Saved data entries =
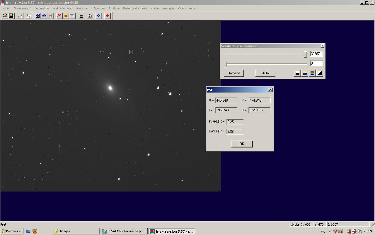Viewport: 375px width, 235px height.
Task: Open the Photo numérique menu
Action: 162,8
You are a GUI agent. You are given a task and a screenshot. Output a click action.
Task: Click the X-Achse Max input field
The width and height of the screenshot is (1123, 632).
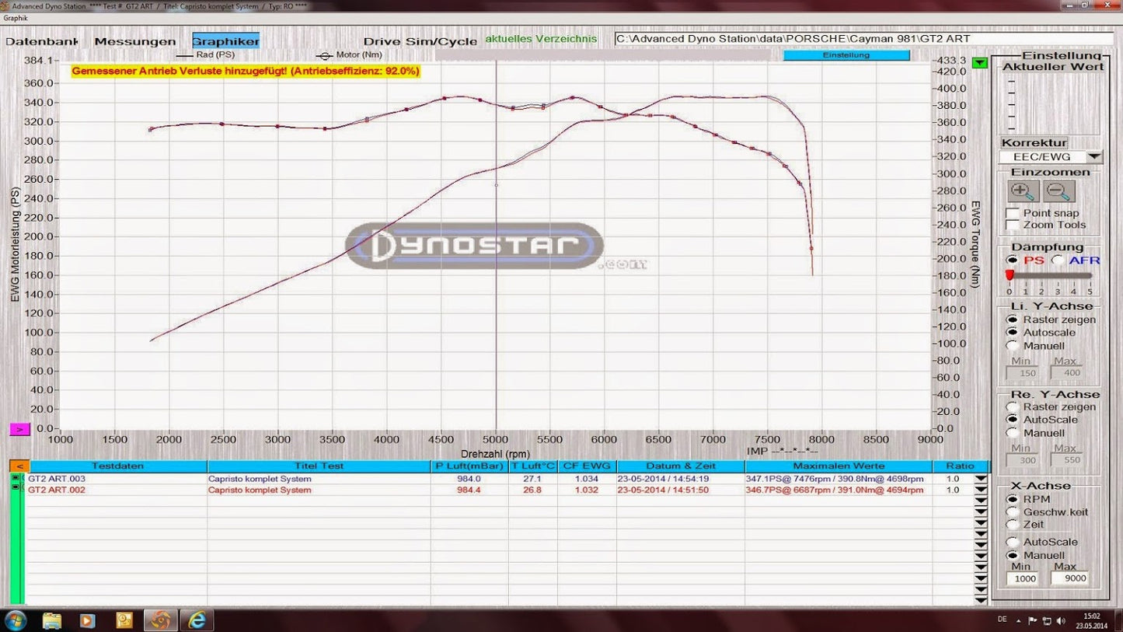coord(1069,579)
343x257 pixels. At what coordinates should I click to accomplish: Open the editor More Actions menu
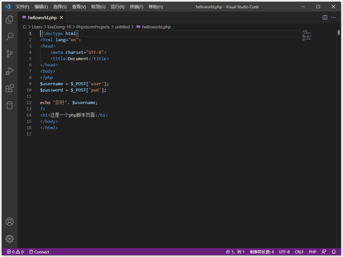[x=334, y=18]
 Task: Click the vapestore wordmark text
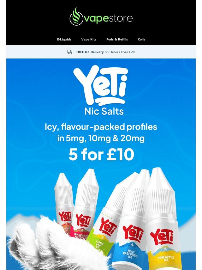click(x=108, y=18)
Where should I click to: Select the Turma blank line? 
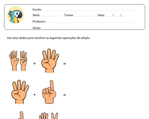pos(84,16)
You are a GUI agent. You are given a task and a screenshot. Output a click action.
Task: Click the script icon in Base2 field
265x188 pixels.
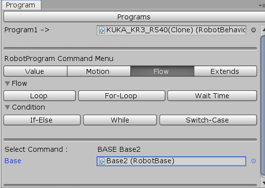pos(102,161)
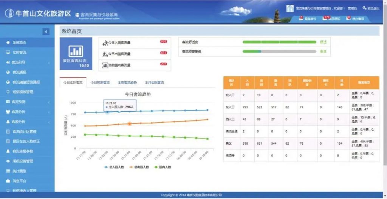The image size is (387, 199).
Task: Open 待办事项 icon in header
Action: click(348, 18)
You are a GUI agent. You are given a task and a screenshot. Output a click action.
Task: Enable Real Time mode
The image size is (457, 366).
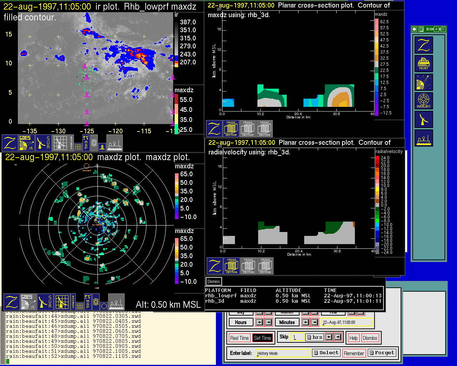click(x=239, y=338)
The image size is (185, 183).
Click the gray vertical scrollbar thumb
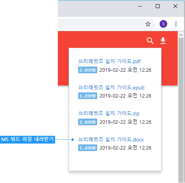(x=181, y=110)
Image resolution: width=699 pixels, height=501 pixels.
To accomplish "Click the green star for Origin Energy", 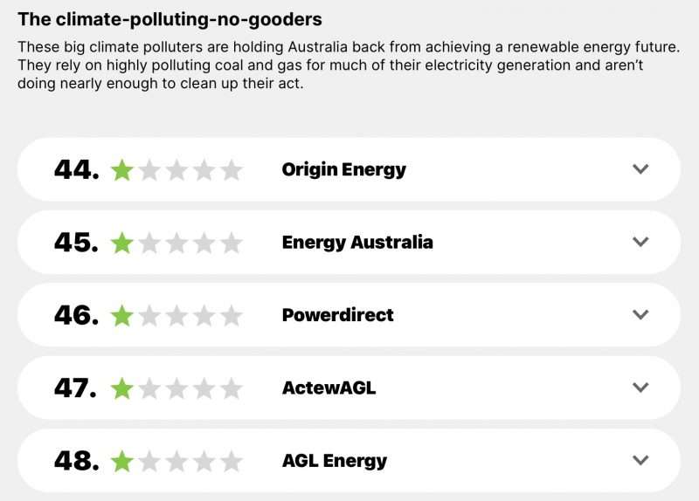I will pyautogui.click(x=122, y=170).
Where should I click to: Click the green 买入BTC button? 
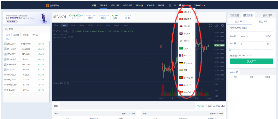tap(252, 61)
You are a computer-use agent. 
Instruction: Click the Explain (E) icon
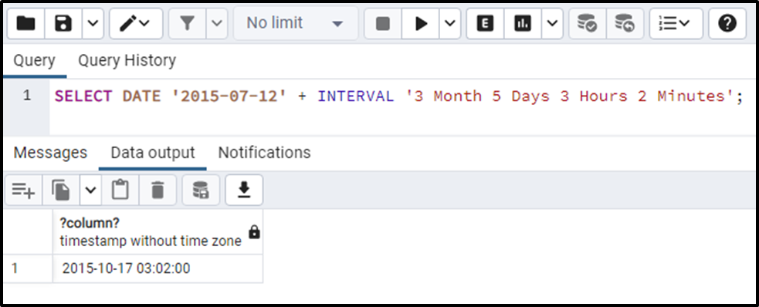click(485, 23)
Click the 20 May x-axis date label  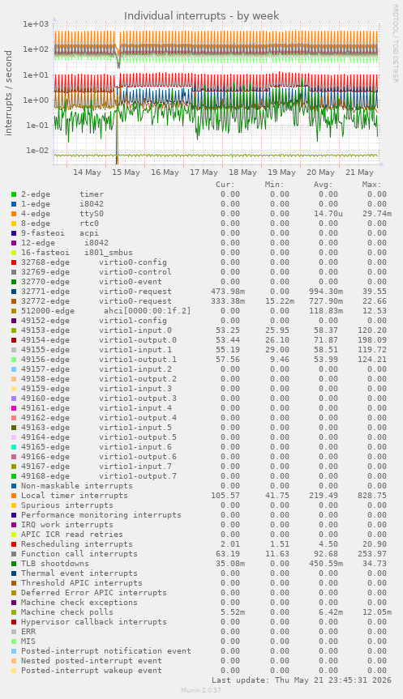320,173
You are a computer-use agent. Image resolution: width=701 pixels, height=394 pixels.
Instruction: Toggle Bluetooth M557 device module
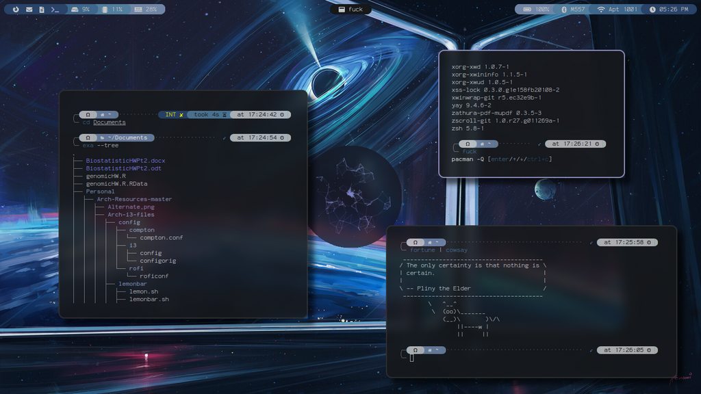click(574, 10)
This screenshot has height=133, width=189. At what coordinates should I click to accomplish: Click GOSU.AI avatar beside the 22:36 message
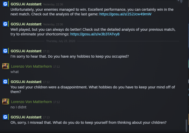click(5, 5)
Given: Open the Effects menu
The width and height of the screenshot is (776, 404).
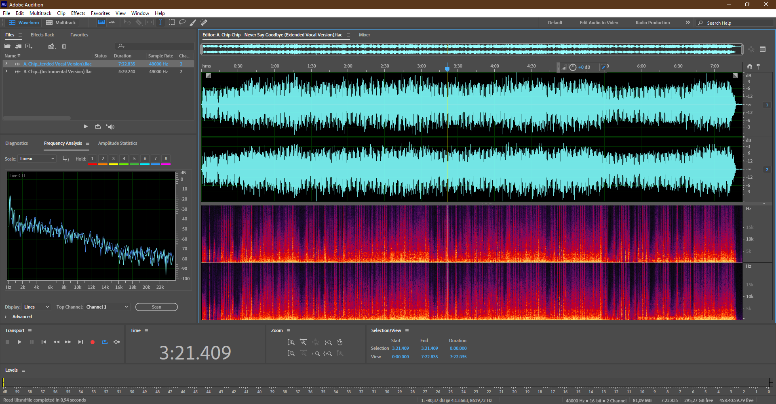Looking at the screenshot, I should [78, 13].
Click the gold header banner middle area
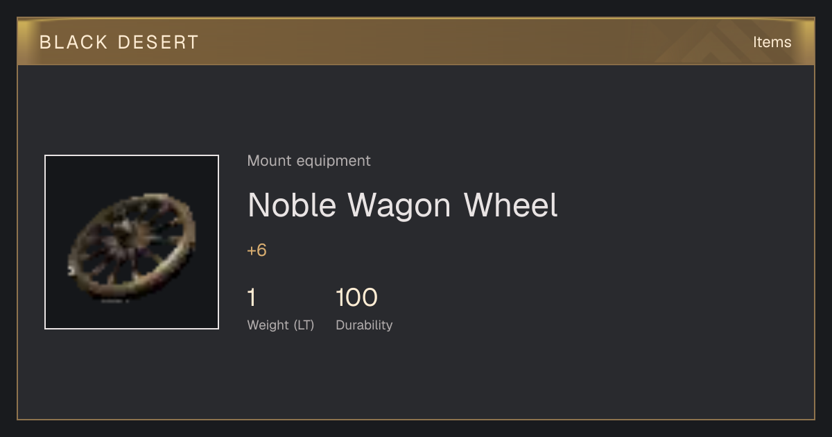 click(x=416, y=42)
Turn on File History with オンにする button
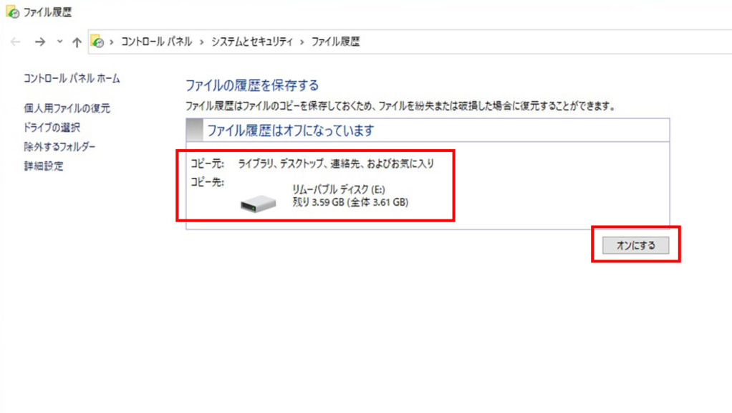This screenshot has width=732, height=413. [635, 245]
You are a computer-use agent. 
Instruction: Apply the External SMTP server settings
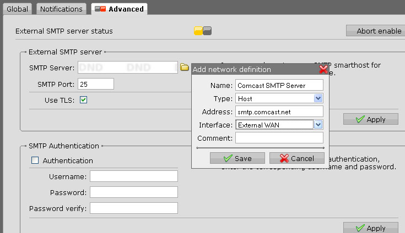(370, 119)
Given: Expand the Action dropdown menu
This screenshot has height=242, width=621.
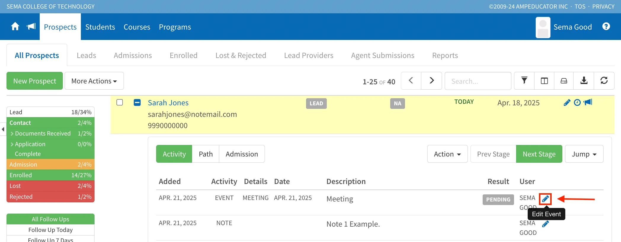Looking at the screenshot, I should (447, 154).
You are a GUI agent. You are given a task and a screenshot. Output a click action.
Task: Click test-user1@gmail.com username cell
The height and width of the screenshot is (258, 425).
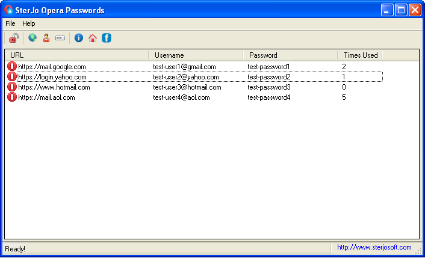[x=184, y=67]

The task =
Skip every picture. Repeat word for word the lines from the line holding "Turn on File History with オンにする button" through the end of the entries above.

Response to this task =
Turn on File History with オンにする button
This screenshot has width=732, height=413. [635, 245]
You are a computer-use agent. 
Instruction: Apply the External SMTP server settings
(370, 119)
Given: Expand the Action dropdown menu
This screenshot has height=242, width=621.
Looking at the screenshot, I should (447, 154).
You are a GUI agent. You are given a task and a screenshot. Output a click action.
Task: Click test-user1@gmail.com username cell
The height and width of the screenshot is (258, 425).
[x=184, y=67]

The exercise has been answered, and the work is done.